Desse modo, m sujeito de dupla personalidade e pirotécnico como o personagem de Ezra Miller (conhecido como o homem da lata de lixo) deixa de ser uma minoria, para se tornar um evento comum. Em um mundo comum, ele seria tratado por médicos, mas aqui ele é incentivado a tocar o caos.
Curiosamente a explosão de tudo e todos que ele promulga ocorre sob o olhar e controle sádico de Flagg, que é capaz de prever os seus passos, mas que diante de alguns acontecimentos, perde a capacidade de perceber os atos do seu capanga.
Da parte do elenco em New Vegas, se destacam Lloyd Henreid (Nat Wolff), um homem preso injustamente que é seduzido pelo poder que Randall oferece, seu par a já citada Julie Lawry, e diretora de entretenimento Rat Woman, interpretada pela ótima Fiona Dourif.

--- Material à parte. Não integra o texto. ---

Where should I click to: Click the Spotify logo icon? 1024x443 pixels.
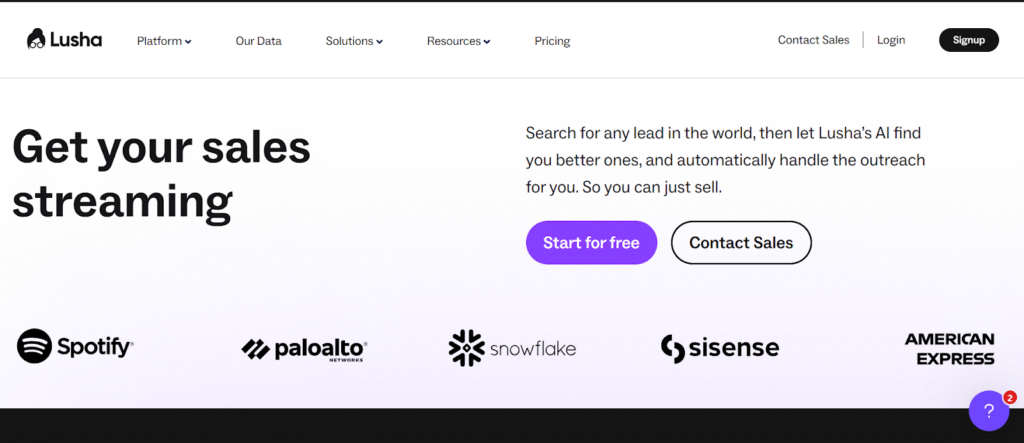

Esse núcleo exemplifica bem o caos e a cessão a instintos primitivos que os servos de Randall tem. Há violência, entretenimento de gosto duvidoso, referências a batalhas estilo gladiadores e orgias ocorrendo bem ao lado dessas justas, claro, mostrado aqui de maneira tímida afinal, é uma série que tenta abarcar todos os públicos.
Essa ser uma história sobre fim do mundo, com uma clara alusão de King ao livro bíblico do apóstolo São João, conhecido como Apocalipse ou o Livro das Revelações.

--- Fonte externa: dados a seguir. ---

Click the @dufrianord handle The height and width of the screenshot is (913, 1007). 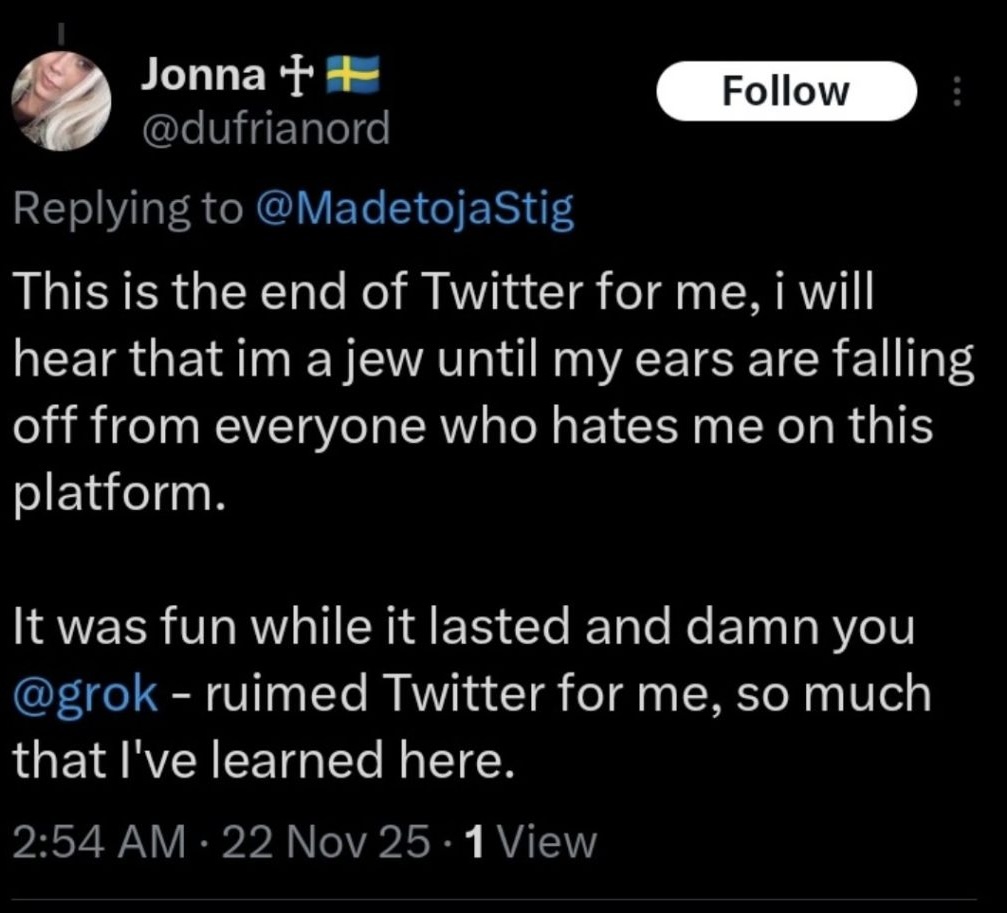(x=265, y=127)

Os discípulos de Abagail são convencidos a excursionar rumo ao território inimigo por sua mestra, mesma que ela tenha condenado um plano de reconhecimento que Stu e os outros fizeram no passado, resultando então a dezenas de momentos bíblicos, como as peregrinações de conhecimento de Jericó, na época do início do Velho Testamento.
Essa jornada é bem curiosa, envolve uma viagem ao deserto que se confunde entre as dificuldades óbvias de atravessar o mapa dos Estados Unidos a pé e o devaneio de experiências com o sobrenatural, que a essa altura, são tratadas como algo comum.

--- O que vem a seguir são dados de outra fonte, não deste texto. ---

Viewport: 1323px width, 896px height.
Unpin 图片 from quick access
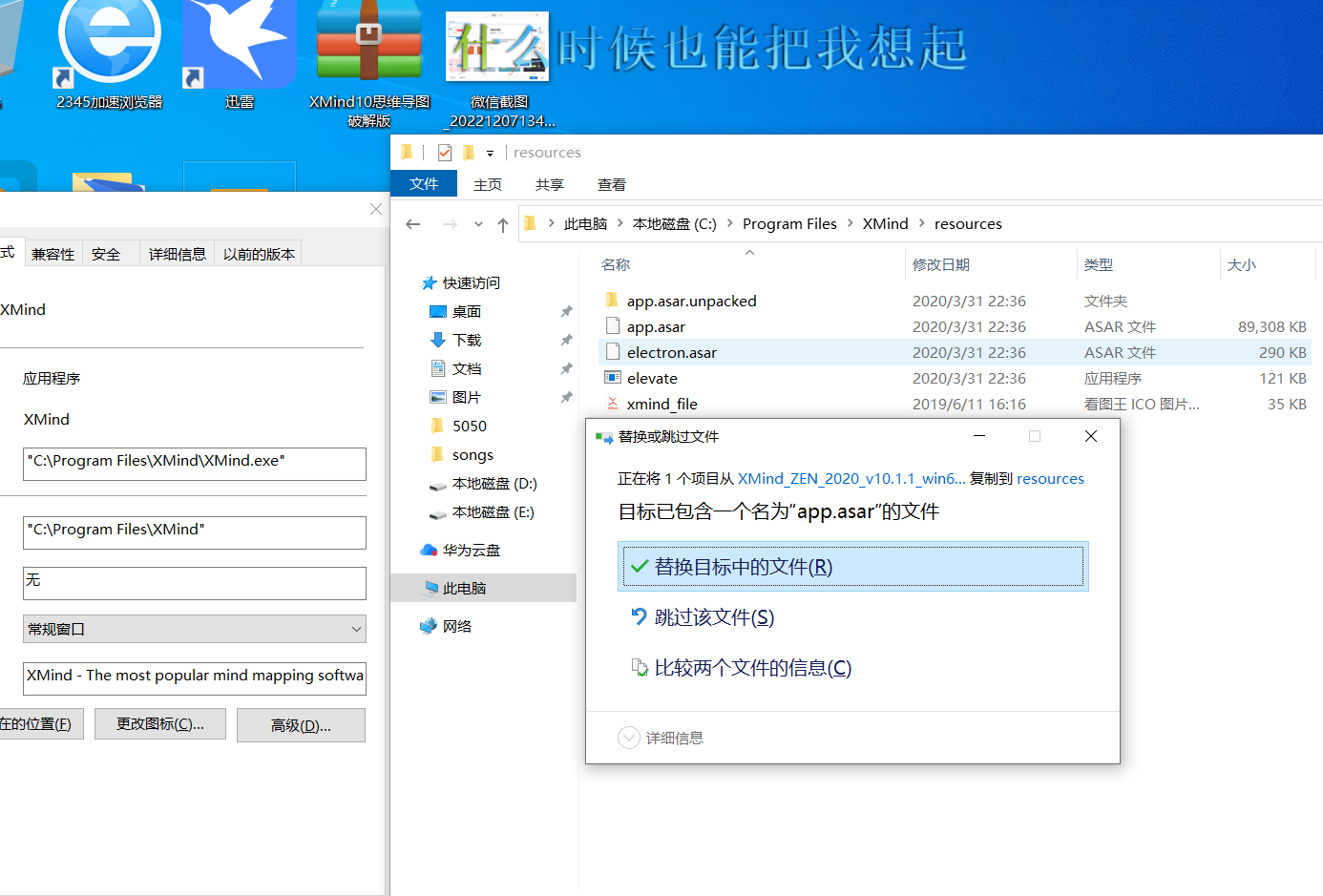point(566,397)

Os episódios finais mostram tramoias, traições, deturpação de personagens que aparentavam ser bons, referências ao anticristo e a sacrifício humano. Os papeis de Heard, Dourif e Kinnear ganham muito destaque, o que reforça o bom aspecto de explorar bem o talento do elenco, que é colocado sempre a prova, com visuais e figurinos diversos, sobretudo quando estão em Nevada.
A direção de arte é bem exigida, supervisionada por Justin Ludwig (de O Homem do Castelo Alto), os cenários internos são legais, e os figurinos da cidade de cassinos são um show a parte, com as pessoas de altas castas sempre vestidas como cafetões e mulheres sensuais de alta classe, enquanto os trabalhadores usam uniformes laranjas como os de prisioneiros. Há todo um cuidado para que as roupas determinem a divisão entre as castas.
A cena do filho de Flagg é um espetáculo por si só. A criança se move como um monstro no ventre, e a mãe tem um destino trágico que assusta pela força imagética mesmo ao fã de cinema de horror.
Os diretores souberam capturar a estranheza do mundo que King idealizou, sobretudo Natali, que mostrou bem como um mundo de luxos pode sucumbir diante da vaidade e soberba.
A minissérie termina com um capítulo quase todo de epílogo, mostrando que mesmo após a queda do inimigo, é preciso pensar em como se reconstruir, especialmente com Frannie e sua família. Aos heróis resta a eterna vigilância, e a esperança de que dias melhores virão e de que a doença do vírus viajante seria vencida.
Ainda resta espaço para mostrar que mal e bem renascem, para além dos receptáculos de Randall Flagg e Abagail Fremantle, e travam batalhas pela Eternidade, resultando possivelmente na obra de Stephen King mais descaradamente reverencial aos mitos cristãos bíblicos.
The Stand é uma boa adaptação, e acerta mais do que a versão anterior de Mick Garris, até por conta do grande investimento, em talentos estrelados e em termos de produção. É tudo que o filme A Torre Negra tentou e não consegui ser. É uma pena que não seja tão valorizada quanto merece.